▶ [Problem to work on]: Print every line of the entries below verbatim, leaving out the pictures.

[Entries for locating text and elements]
::::

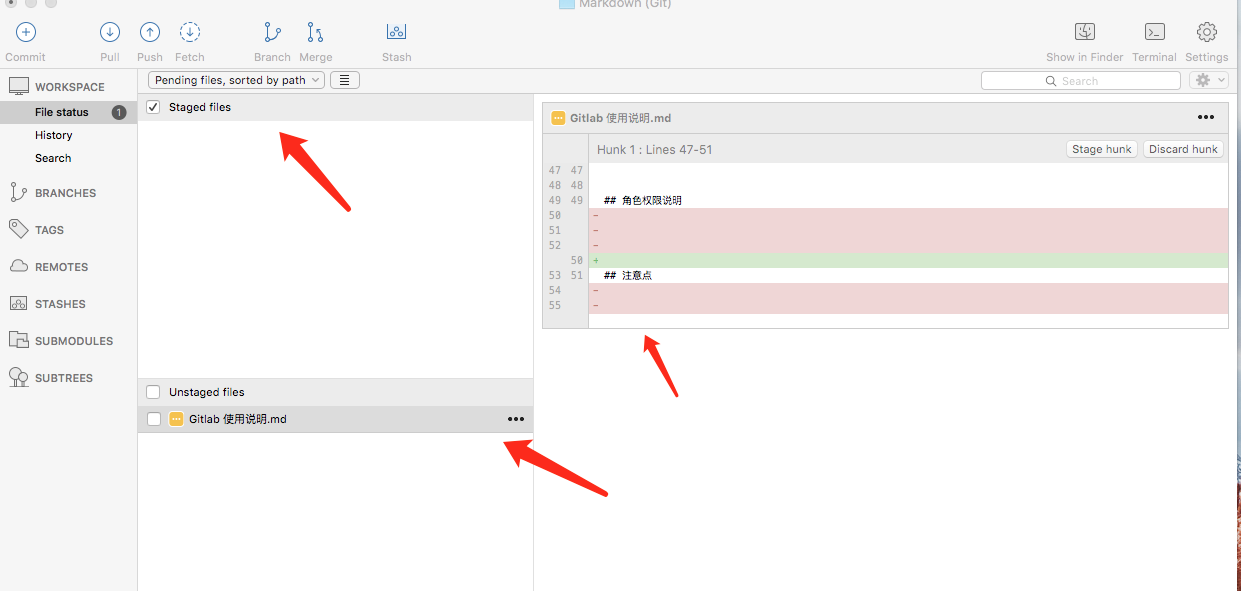The width and height of the screenshot is (1241, 591).
Task: Open repository in Terminal
Action: click(x=1154, y=33)
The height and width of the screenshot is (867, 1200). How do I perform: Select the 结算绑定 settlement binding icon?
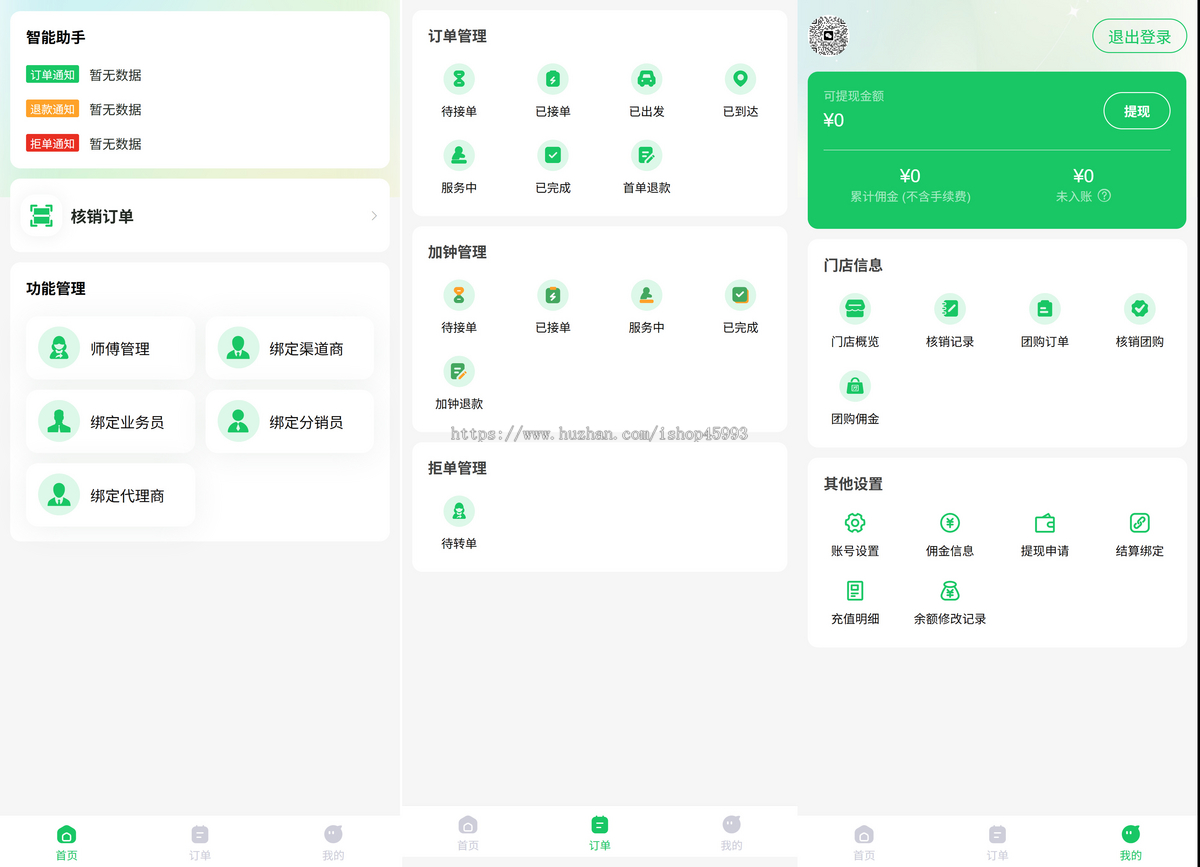(1138, 522)
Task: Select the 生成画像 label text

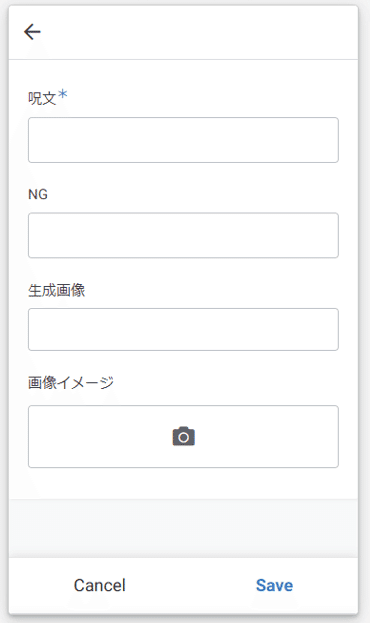Action: 56,290
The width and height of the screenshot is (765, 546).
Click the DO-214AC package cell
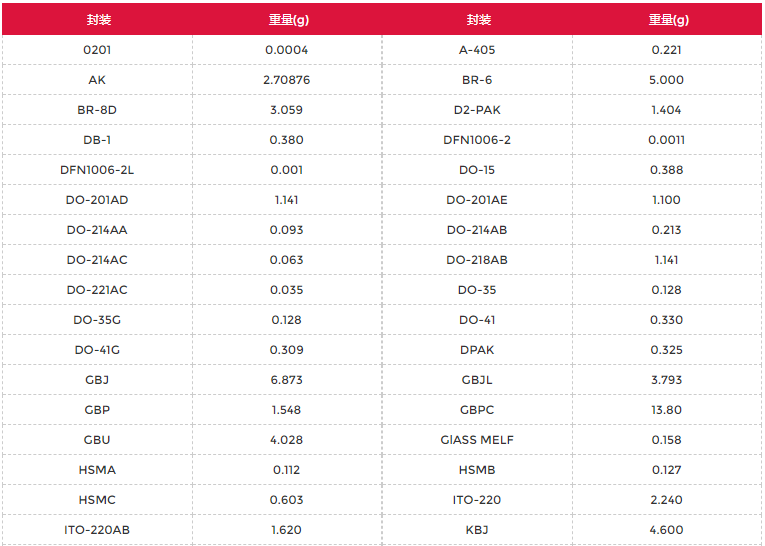[97, 260]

::::

▶ [Exercise output]:
The width and height of the screenshot is (1241, 591).
Task: Open repository in Terminal
Action: click(x=1154, y=33)
The height and width of the screenshot is (867, 1200). How do I perform: Select the 结算绑定 settlement binding icon?
(1138, 522)
Task: Select the 生成画像 label text

Action: 56,290
The width and height of the screenshot is (765, 546).
Click the DO-214AC package cell
[97, 260]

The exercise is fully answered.